Looking ahead, several indicators will matter most to investors following the Real Brokerage story:

  • Contribution from mortgage, title and financial services relative to core brokerage revenue
  • Progress on agent onboarding, retention and productivity across markets
  • Operating efficiency and trajectory of gross margin as scale grows
  • Cash burn and free cash flow as capital allocation strategies mature

A notable note for market watchers is the continued emphasis on a platform-first philosophy. As the company expands beyond traditional brokerage into a multi-service ecosystem, the pace of growth in non-transaction revenue will be a key driver of the stock’s risk-reward profile.

Bottom Line: Real Brokerage Posts Revenue Strength Across a Turbulent Market

Real Brokerage posts revenue near $2B in 2025, underscoring the early payoff of a platform-centric strategy that ties agents to a broader service suite.

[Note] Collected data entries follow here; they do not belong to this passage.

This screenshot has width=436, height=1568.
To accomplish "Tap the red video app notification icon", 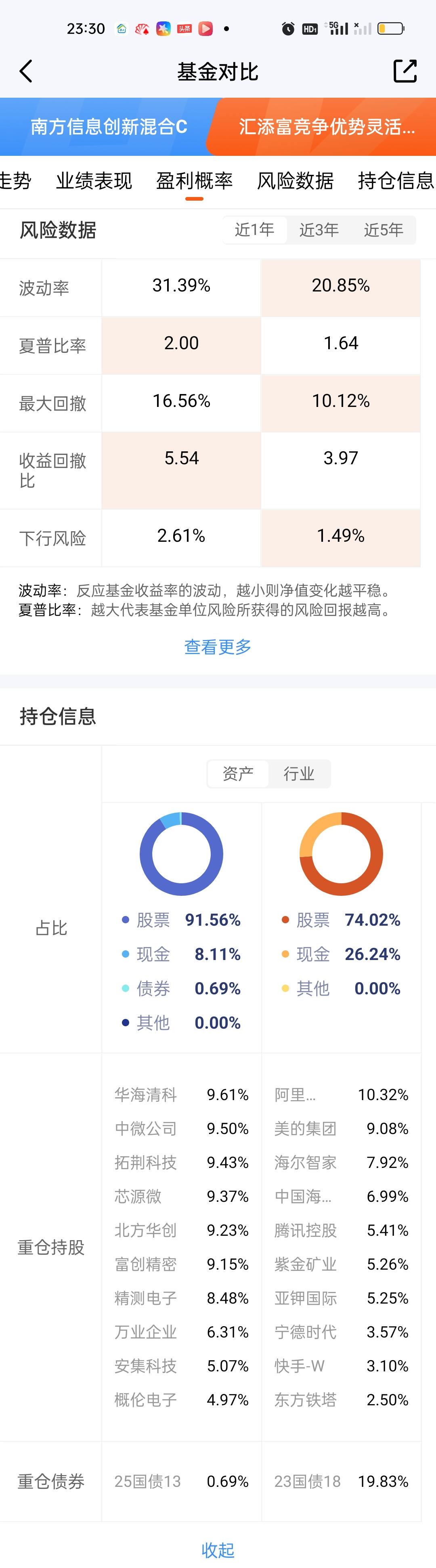I will click(x=206, y=29).
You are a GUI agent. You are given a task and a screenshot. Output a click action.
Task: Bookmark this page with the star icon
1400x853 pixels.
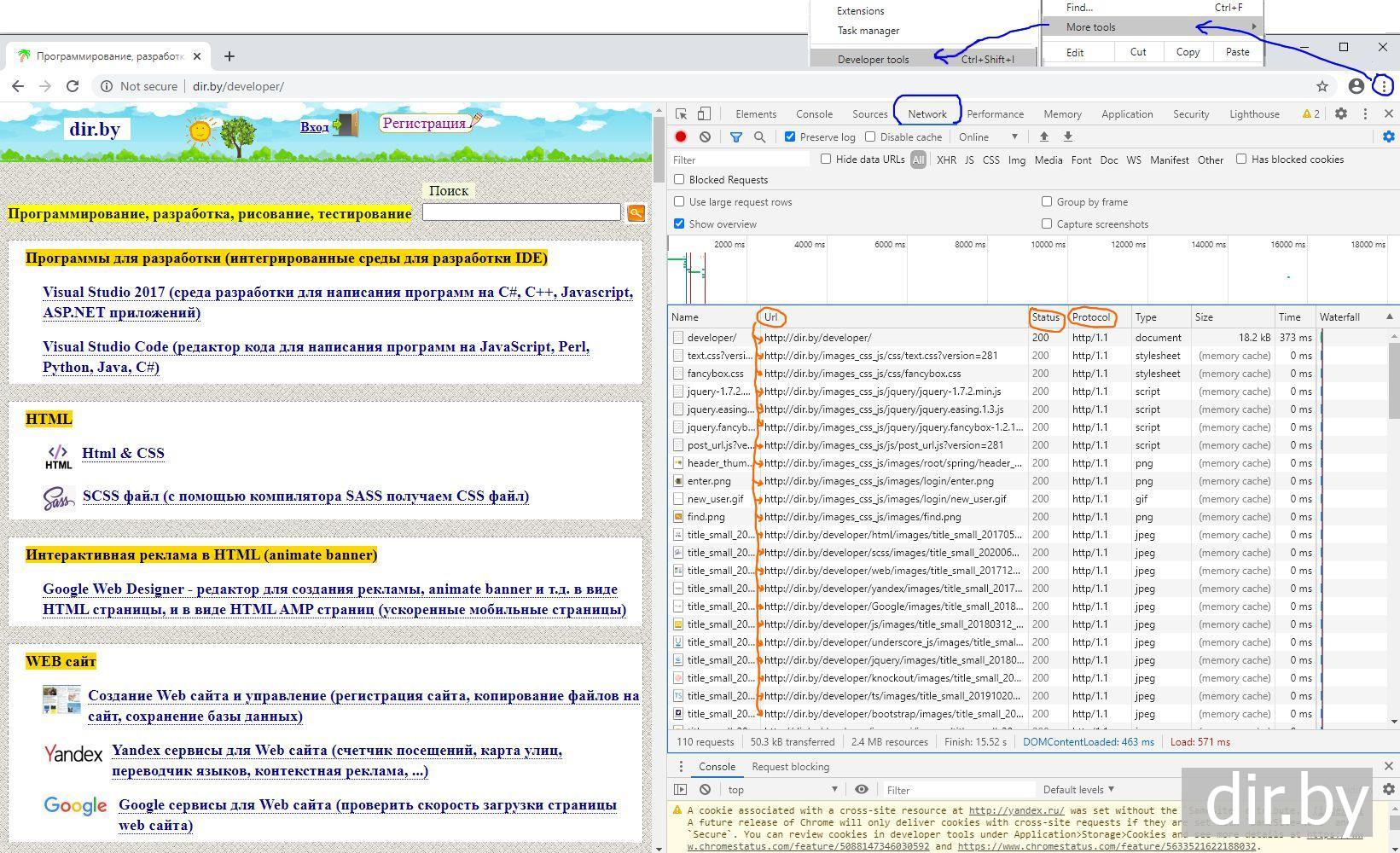point(1322,86)
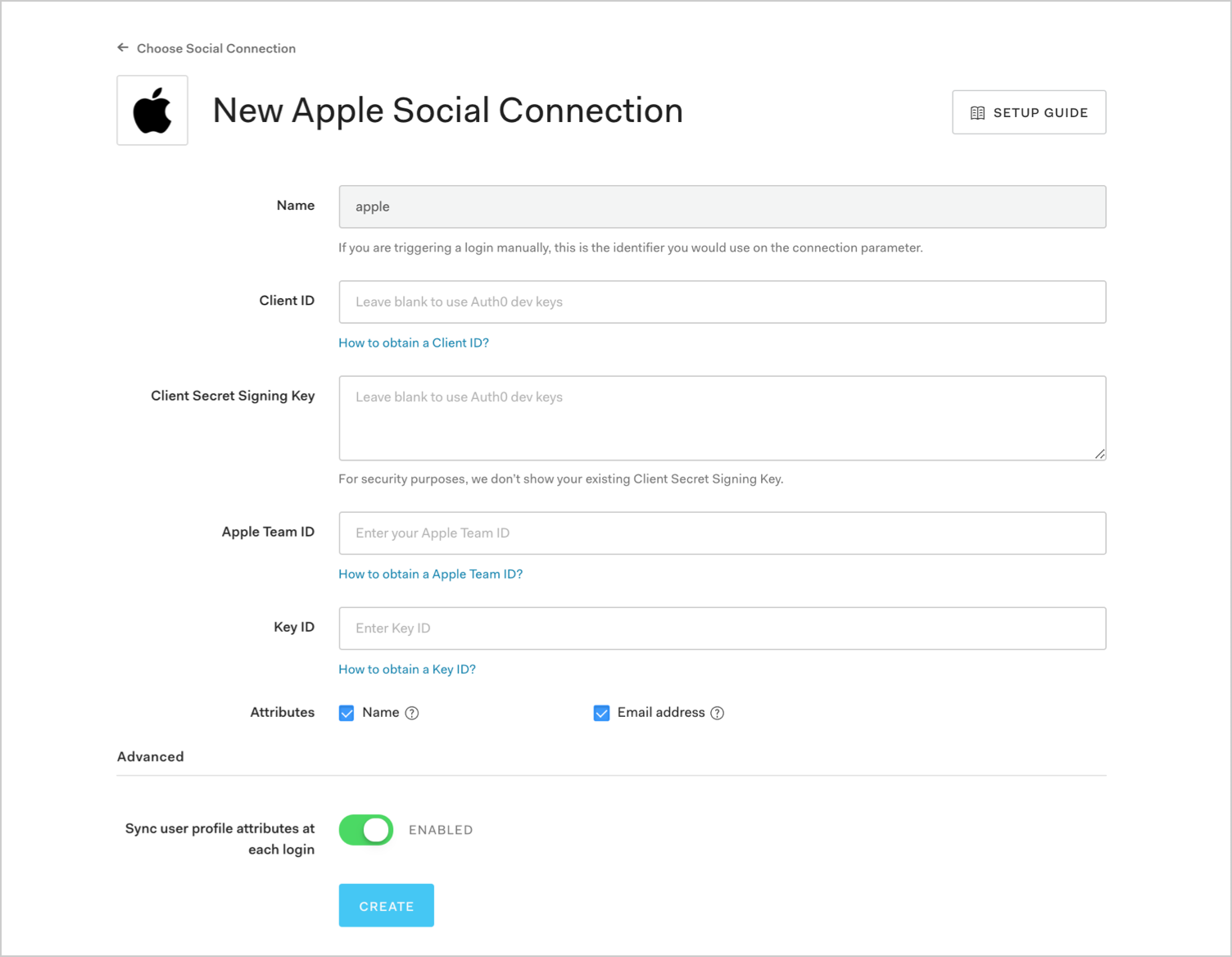Screen dimensions: 1232x957
Task: Open the Setup Guide
Action: click(1029, 112)
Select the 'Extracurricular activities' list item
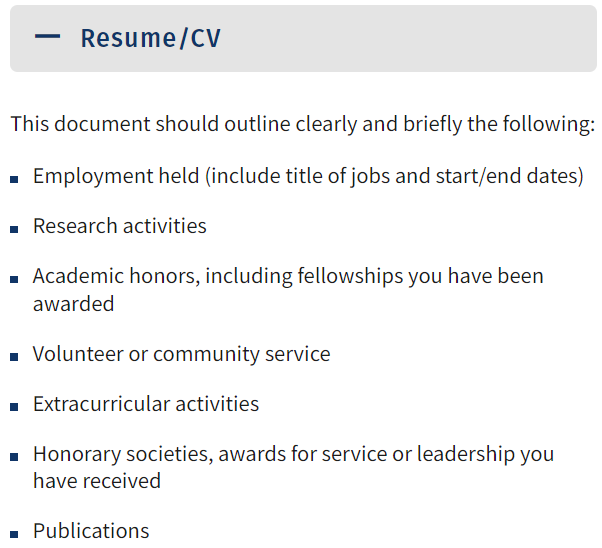This screenshot has width=602, height=548. click(x=146, y=404)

While the company still reports net losses, the mix shift toward mortgage, title, and financial services—coupled with expanding agent capacity—suggests a path toward more sustainable profitability in a sector often challenged by cyclical swings.

As Real Brokerage continues to scale, investors will be watching how quickly gross margins expand and how the platform translates user growth into durable earnings. The 2025 results show a company embracing a long-term playbook in a real estate market that remains anything but predictable.